I tell you, love your enemies and pray for those who persecute you, that you may be children of your Father in heaven. He causes his sun to rise on the evil and the good, and sends rain on the righteous and the unrighteous.

Matthew 5:44-45

Sometimes in life we find ourselves in situations where people hurt us. Perhaps a family member or close friend is unkind to us. Perhaps someone we work with is unpleasant to us. Maybe we find ourselves subject to workplace bullying by a boss or employer. It’s never nice being hurt, particularly when it’s by someone who we feel should treat us rather better. When we are treated badly, it’s very easy to feel strong hatred towards the culprits. Love is often the last emotion we feel towards these people.

That’s why today’s verse is so challenging. Jesus tells us to love our enemies and pray for those who persecute us.

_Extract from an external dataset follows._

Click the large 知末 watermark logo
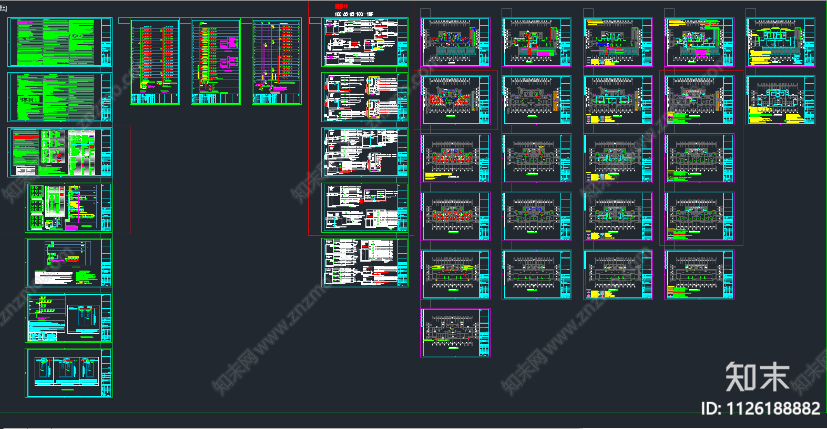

It’s easy to love those who love us, but loving people who mistreat us, who persecute us, who make our lives a living hell is rather more difficult. Sometimes, indeed, it feels impossible. Yet that is what we’re called to do.

Jesus tells us to love our enemies for two reasons. Firstly, because in doing so we are living as “children of heaven,” transformed by the love of Christ, and seeking to build God’s heavenly kingdom here and now. Secondly, we are called to love our enemies because God loves them too. God, we are told in this verse, blesses the evil and the good, the righteous and the unrighteous. If we love God and strive to follow him, we should love what he loves – and that means even those people who mistreat us.

Of course, one of the best ways of loving someone is to pray for them, as Jesus commands us to do here. Praying for our enemies forces us to see them as humans and can change our perception of them. Praying that they will come to know Jesus can lead them to salvation and away from God’s judgement. And of course, if our enemies come to follow Christ and strive themselves to live out the gospel, perhaps they will cease to persecute us. After all, if they come to know Christ, they will themselves discover the importance of loving all people.

There’s no denying that this is a very difficult verse to live out, but just think how different the world would be if everyone stopped hating, and loved everyone they encountered. If our default position was to love all people the world would be transformed. So why not make that commitment to love today? Why not try to love everyone that you encounter, whether they love you or persecute you?